I'm having a problem formatting ggplot2 to display a stacked bar plot with cumulative percent on the Y axis and counts within the bars. I can do one plot of each type (one with percent on the Y axis, one with counts in the bars) but not both. Here's what I have:

group <- c(1,1,1,2,2,2)
ind <- c(1,2,3,1,2,3)
count <- c(98,55,10,147,31,3)
df <- data.frame(group, ind, count)

library(ggplot2)
library(scales)

ggplot(df, aes(y=count, x=factor(group), fill=factor(ind), label=cfreq)) +
geom_bar(stat = "identity") + ylab("Percent Level 1 Classes") +
scale_fill_discrete(name="Level 1\nClasses") +
xlab("Level 2 Groups") +
geom_text(size = 3, position = position_stack(vjust = 0.5))

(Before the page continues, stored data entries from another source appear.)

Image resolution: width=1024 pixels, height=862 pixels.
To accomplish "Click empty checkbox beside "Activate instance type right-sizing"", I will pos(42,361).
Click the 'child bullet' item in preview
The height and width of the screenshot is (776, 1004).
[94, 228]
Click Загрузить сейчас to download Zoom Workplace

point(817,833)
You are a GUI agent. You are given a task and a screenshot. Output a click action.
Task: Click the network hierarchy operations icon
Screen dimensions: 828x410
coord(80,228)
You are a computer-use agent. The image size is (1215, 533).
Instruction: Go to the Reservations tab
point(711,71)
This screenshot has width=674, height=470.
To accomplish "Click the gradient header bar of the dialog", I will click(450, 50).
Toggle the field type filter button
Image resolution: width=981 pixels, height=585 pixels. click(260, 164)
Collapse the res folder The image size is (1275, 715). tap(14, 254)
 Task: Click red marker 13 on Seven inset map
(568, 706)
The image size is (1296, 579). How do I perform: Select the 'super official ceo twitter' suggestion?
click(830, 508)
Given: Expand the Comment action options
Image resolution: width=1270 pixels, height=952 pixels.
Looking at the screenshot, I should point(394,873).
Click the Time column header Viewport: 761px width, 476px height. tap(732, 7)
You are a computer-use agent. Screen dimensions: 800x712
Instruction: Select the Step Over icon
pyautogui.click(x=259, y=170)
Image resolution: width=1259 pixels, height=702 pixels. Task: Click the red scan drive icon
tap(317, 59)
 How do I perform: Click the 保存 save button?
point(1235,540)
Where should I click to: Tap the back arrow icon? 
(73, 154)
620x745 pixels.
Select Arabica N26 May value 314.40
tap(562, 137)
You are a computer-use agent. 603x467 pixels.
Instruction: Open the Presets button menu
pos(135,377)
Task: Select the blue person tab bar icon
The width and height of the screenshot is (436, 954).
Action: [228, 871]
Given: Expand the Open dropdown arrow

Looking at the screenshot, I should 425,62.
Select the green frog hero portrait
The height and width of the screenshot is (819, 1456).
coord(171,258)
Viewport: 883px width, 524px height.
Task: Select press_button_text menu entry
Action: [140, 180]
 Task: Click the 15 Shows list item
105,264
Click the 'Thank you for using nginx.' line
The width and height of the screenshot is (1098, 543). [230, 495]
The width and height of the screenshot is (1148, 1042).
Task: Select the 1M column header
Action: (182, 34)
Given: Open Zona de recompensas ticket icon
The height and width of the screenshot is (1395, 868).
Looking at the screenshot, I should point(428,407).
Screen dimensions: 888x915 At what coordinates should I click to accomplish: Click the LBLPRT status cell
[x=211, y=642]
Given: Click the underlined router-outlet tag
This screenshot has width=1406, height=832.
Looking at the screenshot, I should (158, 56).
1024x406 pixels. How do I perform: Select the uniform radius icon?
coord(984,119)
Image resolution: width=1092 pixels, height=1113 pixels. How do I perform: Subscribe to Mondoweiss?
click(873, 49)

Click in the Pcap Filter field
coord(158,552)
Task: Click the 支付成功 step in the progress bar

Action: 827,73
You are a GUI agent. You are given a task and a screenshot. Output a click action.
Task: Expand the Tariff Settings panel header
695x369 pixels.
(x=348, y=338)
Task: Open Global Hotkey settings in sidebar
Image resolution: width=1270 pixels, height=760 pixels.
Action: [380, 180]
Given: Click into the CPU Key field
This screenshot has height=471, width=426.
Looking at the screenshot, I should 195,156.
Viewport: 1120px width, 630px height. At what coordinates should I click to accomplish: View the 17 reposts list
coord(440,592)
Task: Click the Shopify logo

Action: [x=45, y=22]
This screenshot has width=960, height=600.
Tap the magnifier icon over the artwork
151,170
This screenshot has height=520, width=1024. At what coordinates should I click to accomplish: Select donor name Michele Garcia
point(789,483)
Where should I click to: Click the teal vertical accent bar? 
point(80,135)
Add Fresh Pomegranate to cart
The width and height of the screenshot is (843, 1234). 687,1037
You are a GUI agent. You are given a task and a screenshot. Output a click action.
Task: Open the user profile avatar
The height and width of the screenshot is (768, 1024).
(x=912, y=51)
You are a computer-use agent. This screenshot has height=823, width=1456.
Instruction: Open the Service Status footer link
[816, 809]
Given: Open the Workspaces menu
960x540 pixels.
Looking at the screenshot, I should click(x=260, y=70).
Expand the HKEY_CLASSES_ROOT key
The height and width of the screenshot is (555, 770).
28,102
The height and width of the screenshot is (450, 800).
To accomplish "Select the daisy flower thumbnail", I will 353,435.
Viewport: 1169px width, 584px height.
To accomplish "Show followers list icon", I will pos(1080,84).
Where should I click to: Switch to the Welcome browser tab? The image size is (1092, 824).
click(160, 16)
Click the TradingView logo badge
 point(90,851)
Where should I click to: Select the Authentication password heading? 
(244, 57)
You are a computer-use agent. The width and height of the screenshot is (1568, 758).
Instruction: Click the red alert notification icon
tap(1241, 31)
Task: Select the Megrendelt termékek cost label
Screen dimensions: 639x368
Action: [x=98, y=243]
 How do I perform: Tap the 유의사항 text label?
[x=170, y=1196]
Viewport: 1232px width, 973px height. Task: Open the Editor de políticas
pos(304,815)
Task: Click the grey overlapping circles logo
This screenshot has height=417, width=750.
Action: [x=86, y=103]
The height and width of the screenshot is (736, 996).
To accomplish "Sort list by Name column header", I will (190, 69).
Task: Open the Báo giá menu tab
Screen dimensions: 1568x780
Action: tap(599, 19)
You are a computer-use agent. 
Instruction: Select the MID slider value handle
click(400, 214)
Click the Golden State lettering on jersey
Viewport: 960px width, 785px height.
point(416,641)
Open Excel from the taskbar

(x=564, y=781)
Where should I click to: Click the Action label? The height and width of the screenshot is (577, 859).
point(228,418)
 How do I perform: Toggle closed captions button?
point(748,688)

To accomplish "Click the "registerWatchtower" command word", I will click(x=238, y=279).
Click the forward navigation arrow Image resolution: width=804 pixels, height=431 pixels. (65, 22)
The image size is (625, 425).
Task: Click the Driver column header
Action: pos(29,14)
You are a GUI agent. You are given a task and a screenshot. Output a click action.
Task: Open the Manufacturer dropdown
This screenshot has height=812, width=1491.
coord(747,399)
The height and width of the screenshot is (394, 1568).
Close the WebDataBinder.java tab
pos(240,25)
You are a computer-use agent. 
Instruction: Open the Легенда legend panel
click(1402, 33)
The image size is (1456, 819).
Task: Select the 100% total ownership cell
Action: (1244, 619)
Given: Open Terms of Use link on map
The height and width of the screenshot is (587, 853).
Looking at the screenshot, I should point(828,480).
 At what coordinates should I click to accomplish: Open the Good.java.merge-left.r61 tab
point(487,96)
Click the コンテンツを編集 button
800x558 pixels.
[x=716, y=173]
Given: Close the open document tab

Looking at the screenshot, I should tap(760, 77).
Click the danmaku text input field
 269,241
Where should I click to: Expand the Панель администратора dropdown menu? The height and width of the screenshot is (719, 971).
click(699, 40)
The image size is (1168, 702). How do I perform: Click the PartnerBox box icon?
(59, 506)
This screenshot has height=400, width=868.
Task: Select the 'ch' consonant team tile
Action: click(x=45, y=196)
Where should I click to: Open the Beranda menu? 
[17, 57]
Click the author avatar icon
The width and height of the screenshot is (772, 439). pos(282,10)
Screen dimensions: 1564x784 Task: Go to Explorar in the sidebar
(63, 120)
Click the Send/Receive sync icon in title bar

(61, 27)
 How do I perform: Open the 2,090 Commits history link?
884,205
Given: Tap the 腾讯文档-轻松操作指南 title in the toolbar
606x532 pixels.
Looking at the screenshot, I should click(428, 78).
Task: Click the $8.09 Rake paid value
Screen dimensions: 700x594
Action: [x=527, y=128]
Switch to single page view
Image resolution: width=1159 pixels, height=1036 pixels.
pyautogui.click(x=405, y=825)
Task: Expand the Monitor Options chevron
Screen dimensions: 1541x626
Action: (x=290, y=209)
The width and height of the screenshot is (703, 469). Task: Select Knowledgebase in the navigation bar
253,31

This produces the following plot with counts but no percent on Y axis:

bar plot 1

The second version of the plot produces the percent on the Y axis but no counts in the bars:

ggplot(df, aes(y=count, x=factor(group), fill=factor(ind))) +
geom_bar(position = "fill", stat = "identity") + 
ylab("Percent Level 1 Classes") +
scale_fill_discrete(name="Level 1\nClasses") +
xlab("Level 2 Groups")

bar plot 2

But I can't get it to do both. Rather than waste space, I did try "label=cfreq" in the "aes" statement to no avail--seems to conflict with the "geom_text" option. Any help would be greatly appreciated.

1

1 Answers

6
votes

This seems to do what you want:

group <- c(1,1,1,2,2,2)
ind <- c(1,2,3,1,2,3)
count <- c(98,55,10,147,31,3)
df <- data.frame(group, ind, count)

library(ggplot2)
library(scales)

ggplot(df, aes(y=count, x=factor(group), fill=factor(ind))) +
  geom_bar(position = "fill", stat = "identity") +
  geom_text(aes(label = count), position = position_fill(vjust = 0.5)) +
  ylab("Percent Level 1 Classes") +
  scale_fill_discrete(name="Level 1\nClasses") +
  xlab("Level 2 Groups")

Stacked labels

I think by default the position is set to "identity", and "stack" doesn't solve the problem either because the labels seem to be on the original scale of the counts, not the percents, so the bars get shrunk down to basically a line at the bottom of the plot. Using vjust = 0.5 centers the labels, since the default is 1, which puts them at the top of the bars.